El tiempo más penoso de mi vida fue cuando mi esposo y yo nos hicimos cargo de una panadería. Esto quería decir trabajar casi las veinticuatro horas del día para pagar la harina del día siguiente. Como resultado, tuve que faltar a muchas reuniones y disminuir considerablemente mi actividad en la testificación. Algunos hermanos hasta pensaron que me había vuelto materialista. Finalmente, nos las arreglamos para vender la panadería. Sin embargo, mi esposo empezó a mostrar los síntomas de la enfermedad que habría de llevarlo a la muerte en noviembre de 1969. Después de eso quedé sola. ¿Qué haría yo?
El 1 de marzo de 1970, a los cincuenta y siete años de edad, inicié un nuevo rasgo de mi vida. Me hice precursora especial, y empecé a dedicar por lo menos 150 horas al mes a la obra de proclamar las buenas nuevas.
Mi primera asignación fue Volta Redonda, donde, junto con mi compañera Felicia Migual, vimos la formación de otra congregación. Luego fuimos asignadas a Pará de Minas, una ciudad muy católica donde sufrimos toda clase de maltrato. En una ocasión me atacaron cobardemente por la espalda, me propinaron puñetazos y me derribaron al suelo. Sin embargo este incidente solo me fortaleció en mi firme resolución de seguir buscando a las “ovejas” de Dios.
Y sí las hallé en aquella ciudad. Entre ellas estuvo José Antonio, un joven tan sediento de la verdad de Dios que estuvo listo para el bautismo después de solo seis meses de estudio bíblico. Ahora es uno de los ancianos de la Congregación de Pará de Minas. Mi asignación actual es Pitangui, una población pequeña cerca de Pará de Minas.

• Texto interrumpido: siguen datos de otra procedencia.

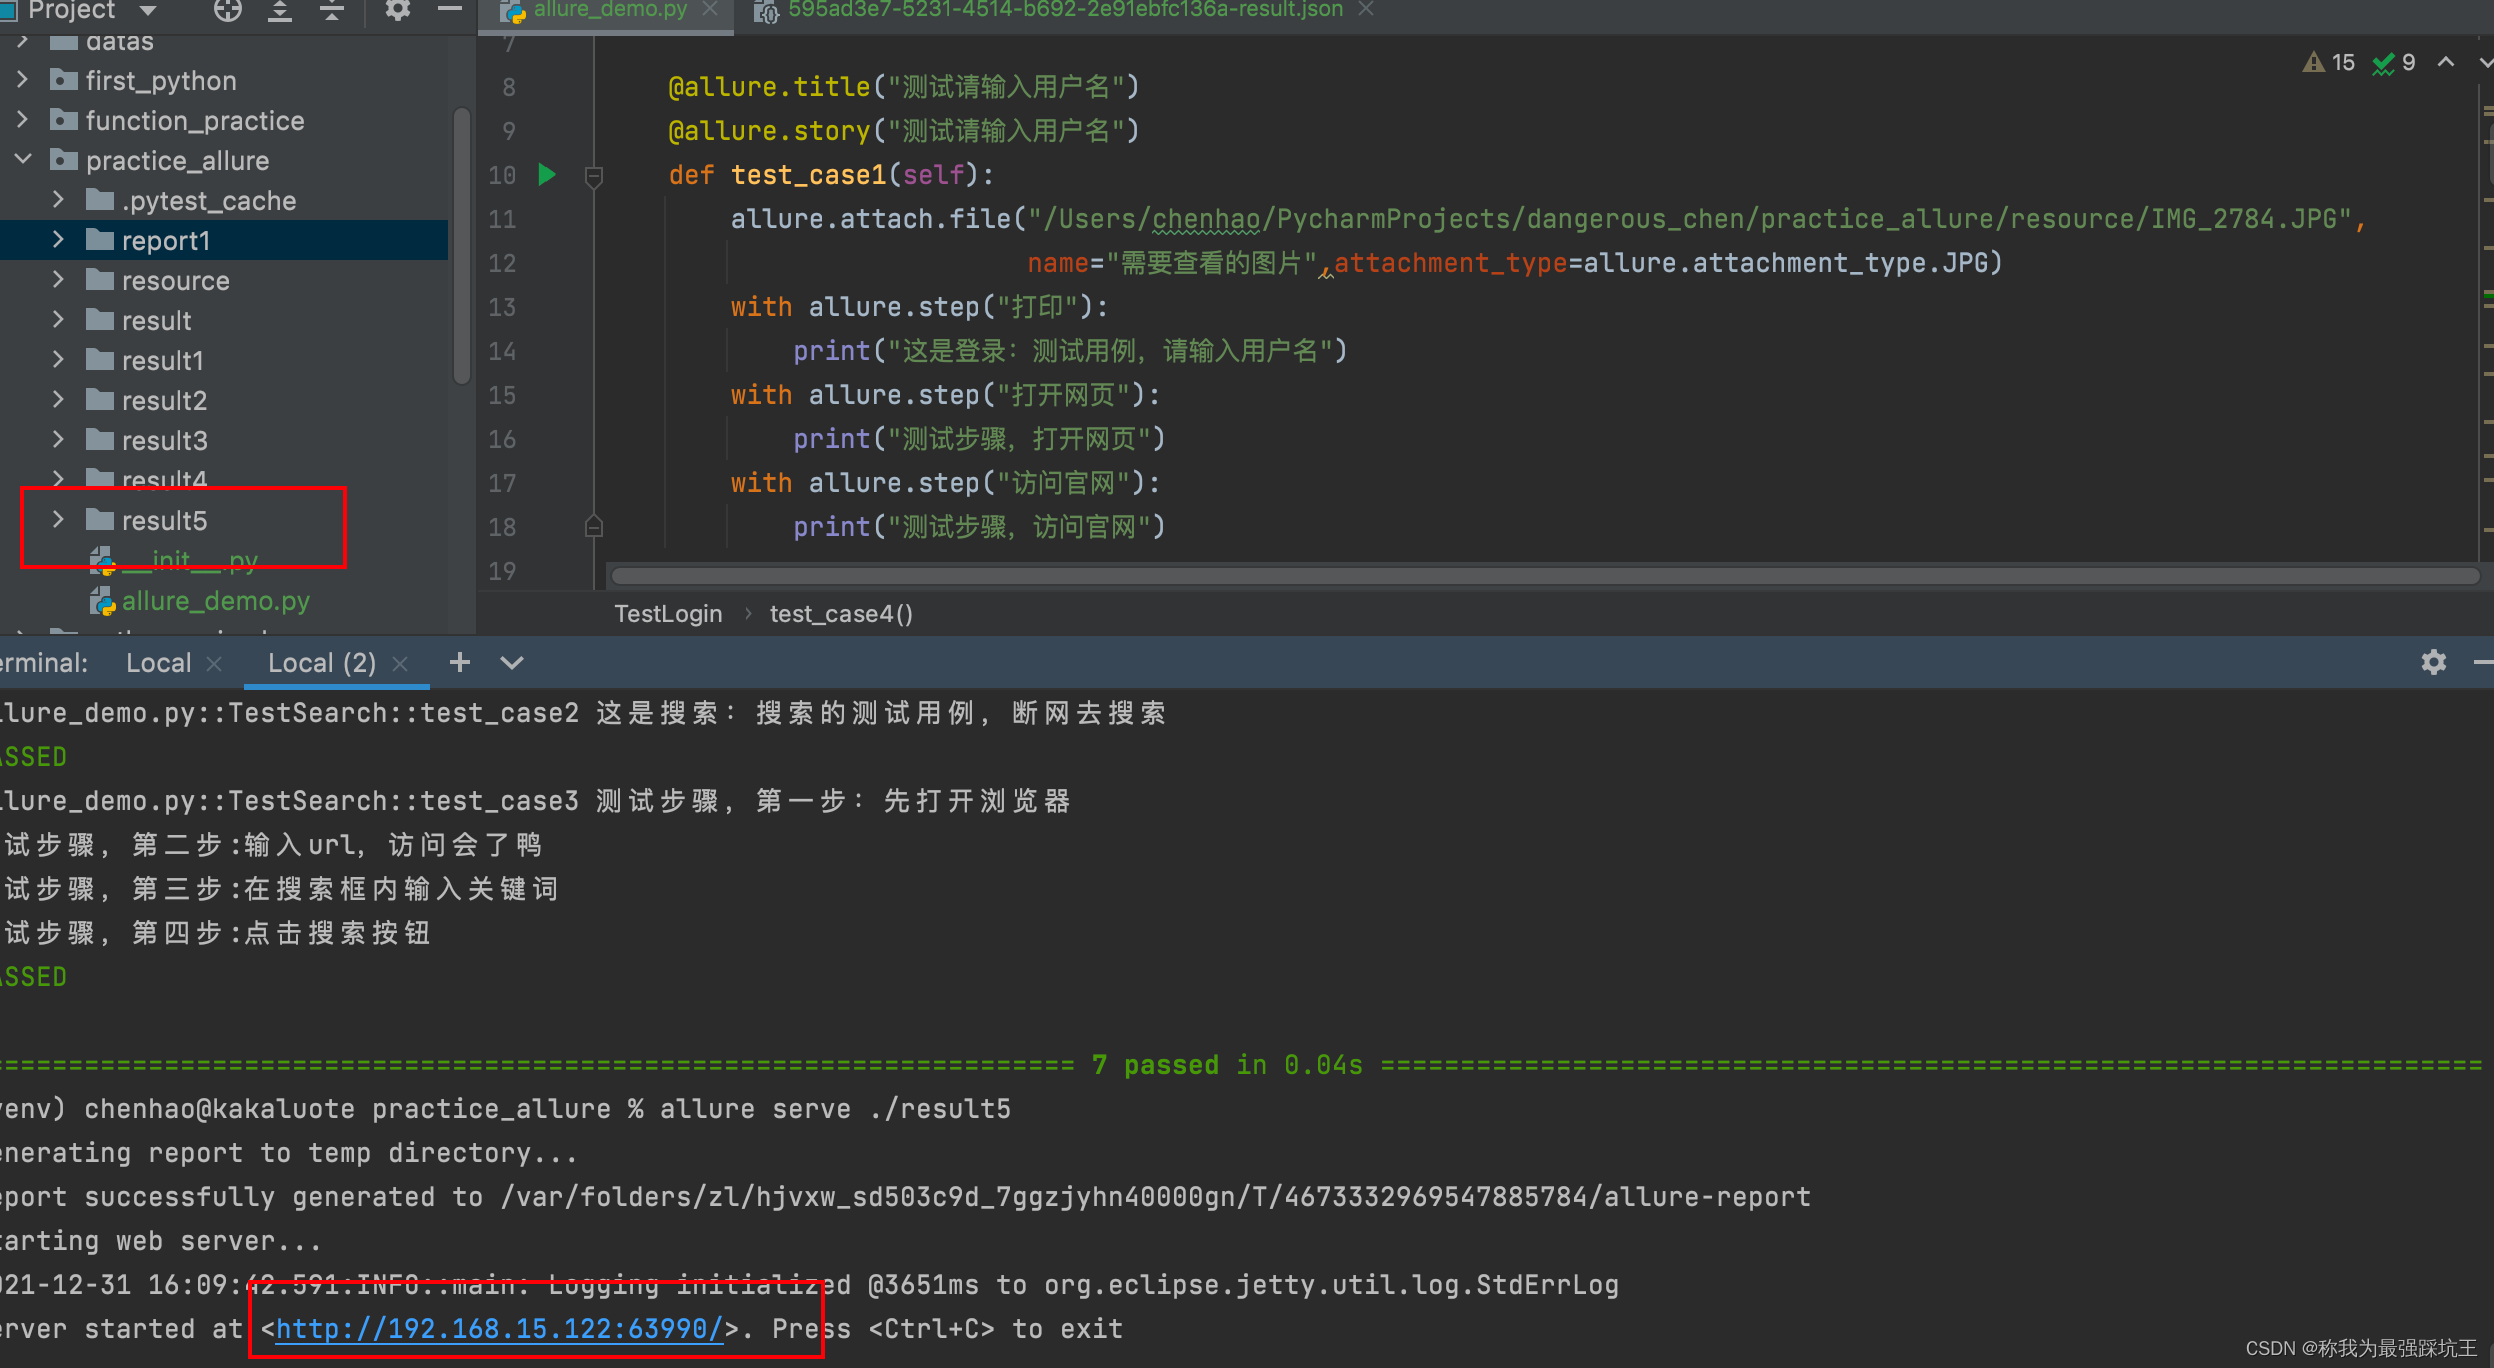2494x1368 pixels.
Task: Collapse the practice_allure folder
Action: point(23,160)
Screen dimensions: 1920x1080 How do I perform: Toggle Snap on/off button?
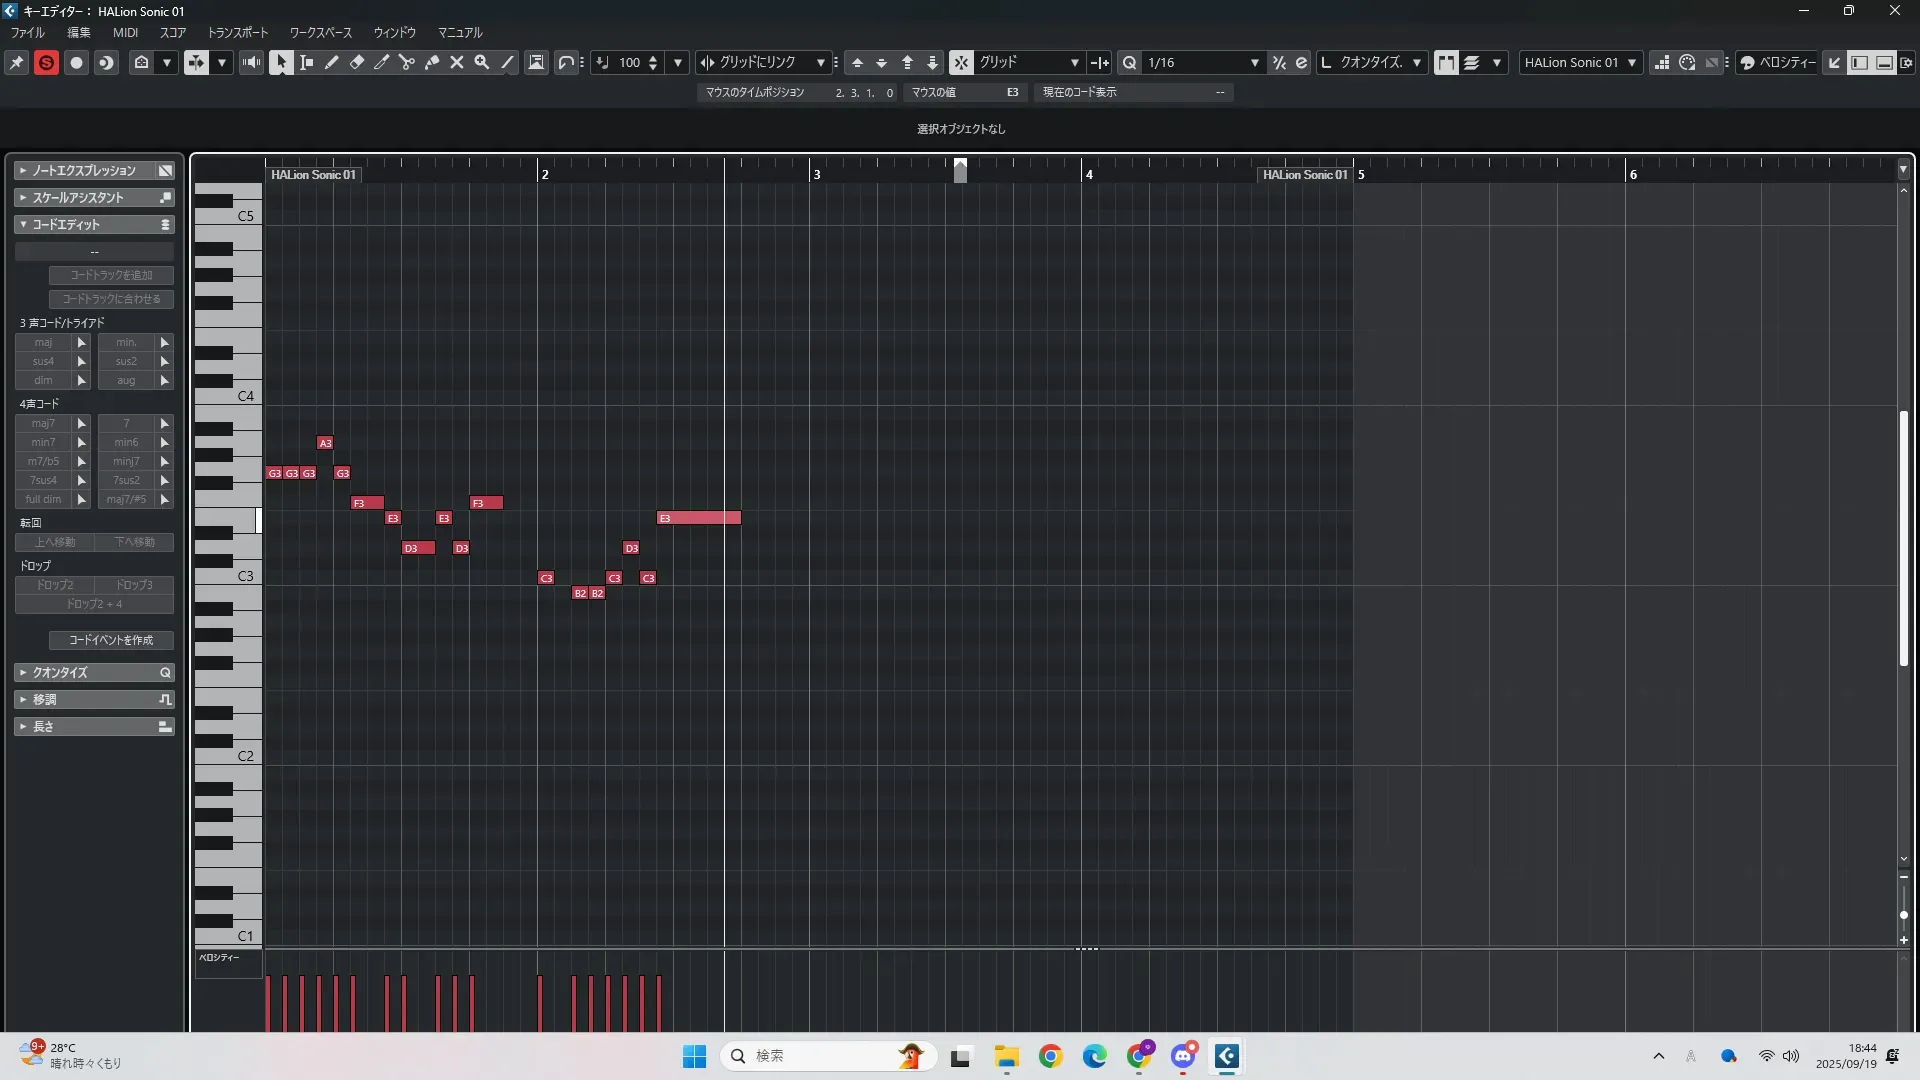pyautogui.click(x=961, y=62)
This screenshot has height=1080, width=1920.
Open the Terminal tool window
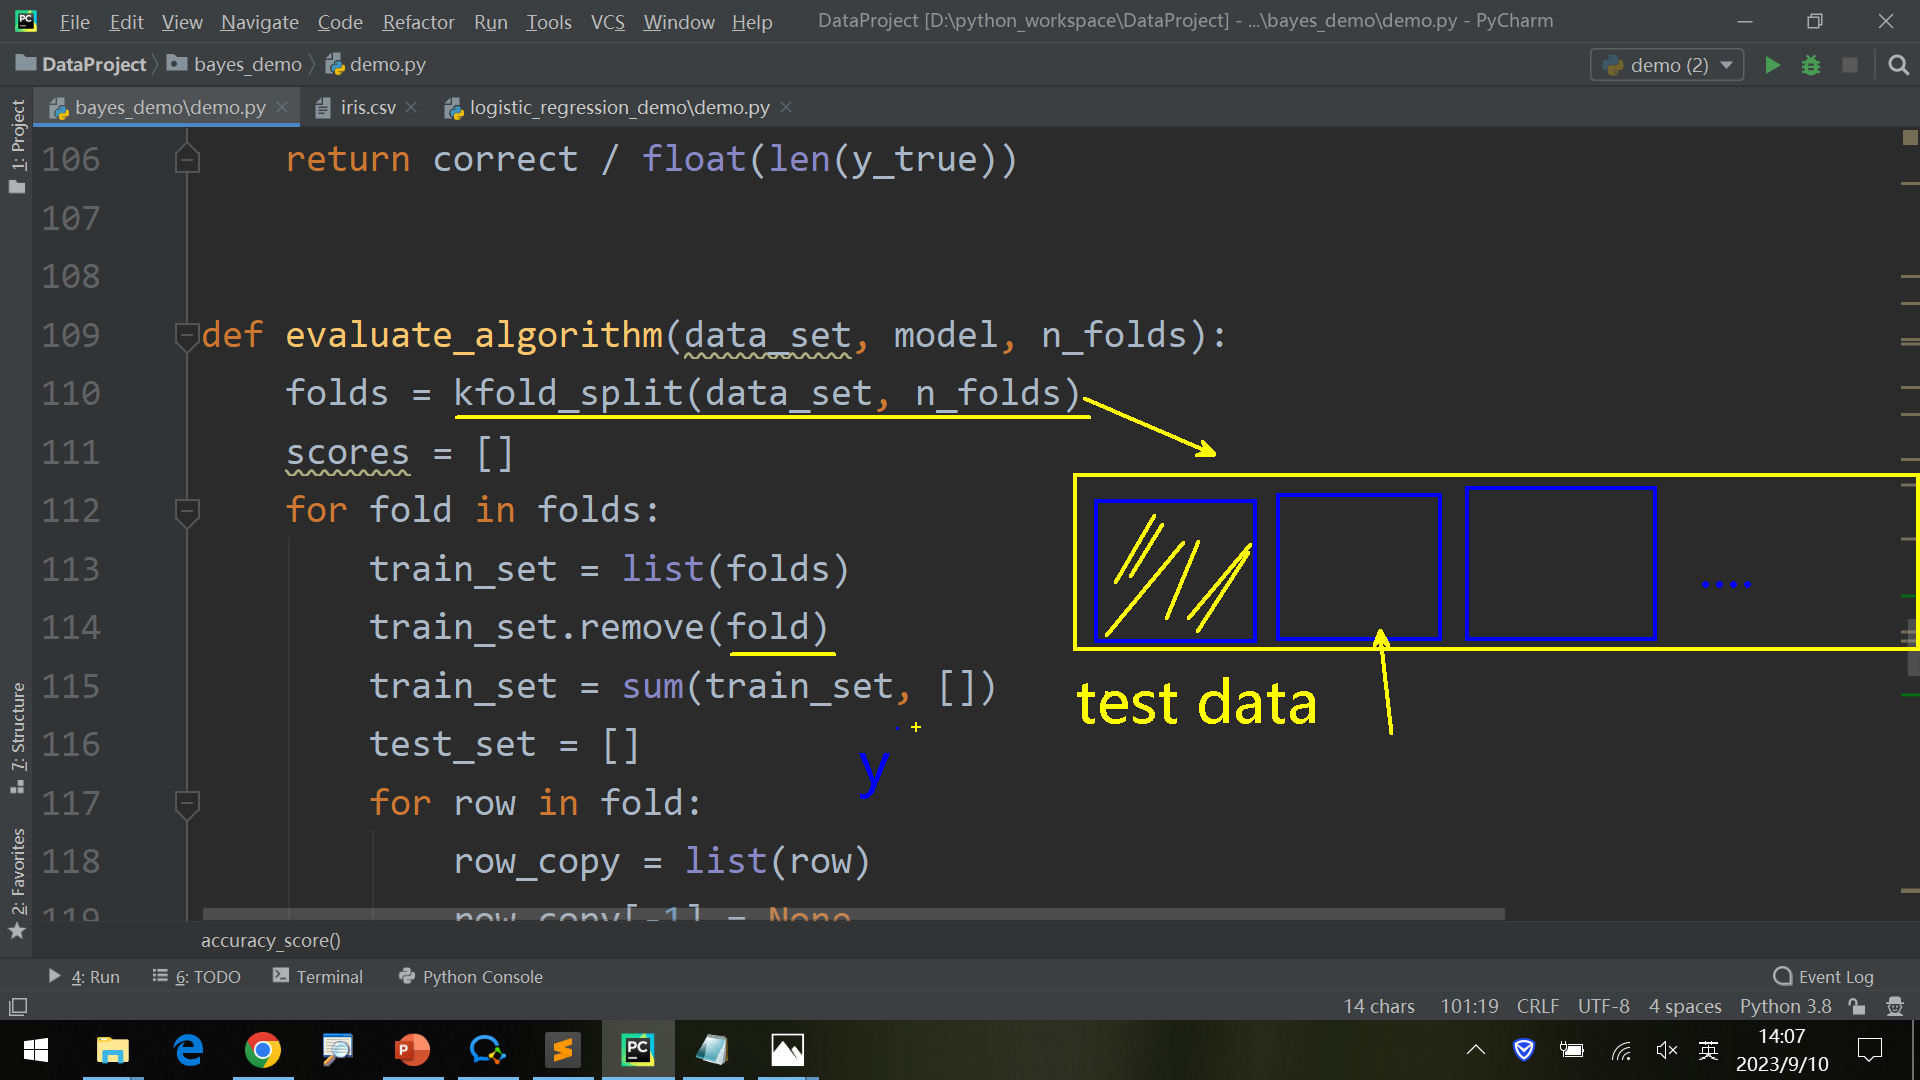tap(318, 976)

Mirando atrás a mis años de servicio cristiano, puedo recordar a por lo menos setenta personas a quienes he tenido el gozo de ayudar a llegar a ser testigos cristianos de Jehová. ¡Pero el fin todavía no ha llegado! El deseo de mi corazón es, por la fuerza dinámica de Jehová, continuar sirviéndole, y con el tiempo ver realizada la esperanza feliz de ver su mismísimo rostro por toda la eternidad. (Rev. 22:4, 5)—Contribuido.